4 Contact Center Tips for Forecasting and Analyzing Data

Picture this: there’s a sudden spike in call volume, but you don’t have enough agents to handle it. Wait times increase and customers become dissatisfied. You get on top of the problem as quickly as possible and scale your workforce up to handle the demand. Soon, call volume evens out again, and now you’re over-staffed and draining your budget.

Improving forecast accuracy can limit these scenarios. Data, history and experience, combined with your own judgement and common sense, make forecasting much more accurate and predictable. A quality system will combine historic data with real-time data for accurate forecasting.

Here’s how to improve your forecasting:

  1. Choose quality forecasting software.

Your forecasting software should gather historical data from the past two years to show you daily, monthly and seasonal patterns and trends. It should then monitor performance, document results, and continue to measure and evaluate data on a recurring schedule. Most importantly, your software should repeat this process ­– the repetition is what makes the forecasting so accurate and dependable.

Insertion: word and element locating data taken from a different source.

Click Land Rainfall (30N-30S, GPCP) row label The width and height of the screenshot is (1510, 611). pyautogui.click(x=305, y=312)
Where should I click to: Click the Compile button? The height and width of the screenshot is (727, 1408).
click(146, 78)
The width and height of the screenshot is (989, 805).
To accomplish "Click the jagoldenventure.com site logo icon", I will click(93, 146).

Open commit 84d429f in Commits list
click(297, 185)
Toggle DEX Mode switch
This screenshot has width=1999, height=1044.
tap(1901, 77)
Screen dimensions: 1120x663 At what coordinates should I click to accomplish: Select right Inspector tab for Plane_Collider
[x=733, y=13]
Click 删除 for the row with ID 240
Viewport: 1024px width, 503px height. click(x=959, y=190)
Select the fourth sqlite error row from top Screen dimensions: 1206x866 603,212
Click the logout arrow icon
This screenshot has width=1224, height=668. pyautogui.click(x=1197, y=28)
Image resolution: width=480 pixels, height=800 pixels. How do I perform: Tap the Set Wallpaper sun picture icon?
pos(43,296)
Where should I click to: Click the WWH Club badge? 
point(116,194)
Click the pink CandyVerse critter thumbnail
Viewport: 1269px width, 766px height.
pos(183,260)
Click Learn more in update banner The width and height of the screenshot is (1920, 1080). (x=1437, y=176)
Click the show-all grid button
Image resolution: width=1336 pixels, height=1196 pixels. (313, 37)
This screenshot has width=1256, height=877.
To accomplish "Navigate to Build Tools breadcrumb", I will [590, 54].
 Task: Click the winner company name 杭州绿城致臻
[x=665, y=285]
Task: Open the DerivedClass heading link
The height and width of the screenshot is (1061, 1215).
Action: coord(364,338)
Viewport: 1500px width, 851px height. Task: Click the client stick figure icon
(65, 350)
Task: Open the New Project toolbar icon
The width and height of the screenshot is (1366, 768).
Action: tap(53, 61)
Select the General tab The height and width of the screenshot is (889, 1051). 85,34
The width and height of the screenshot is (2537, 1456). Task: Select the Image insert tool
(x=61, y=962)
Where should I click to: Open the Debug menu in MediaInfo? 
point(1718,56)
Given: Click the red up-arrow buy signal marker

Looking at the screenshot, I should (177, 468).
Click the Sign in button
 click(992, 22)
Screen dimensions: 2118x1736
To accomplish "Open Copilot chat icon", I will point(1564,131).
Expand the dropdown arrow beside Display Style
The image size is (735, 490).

  1. Look at both data overviews and specific segments.

Look at historical data, which will give you an overview of NCO and handle time. Also view data in hour, day and month formats. Continue to break data down to view it differently – turn monthly forecasts into daily forecasts, daily into hourly, and hourly into half hour views.

  1. Compare one month to the same month last year.

Point estimates are too simplistic an approach when it comes to contact center forecasting. A point in the future won’t necessarily match the same point in the past, even if it’s the same hour, day and month of the year. You have to look closely to determine if any data is out of the ordinary, and a good start is to compare this year’s month to last year’s month (i.e. January 2018 to January 2017).

  1. Don’t ignore aberrations.

Investigate data that’s exceptionally high or low to figure out if it was caused by a one-off event or if you should be prepared for a regular occurrence. Situations that affect call volume include:

  • Billing cycles
  • Business mergers
  • Change in hours of operation
  • Competitor activity
  • Holidays
  • Marketing campaigns
  • New technology implementation
  • Planned maintenance sessions
  • Weather and natural disasters

Balance customer demand with staffing numbers to keep costs low while managing wait times and ensuring customers satisfaction.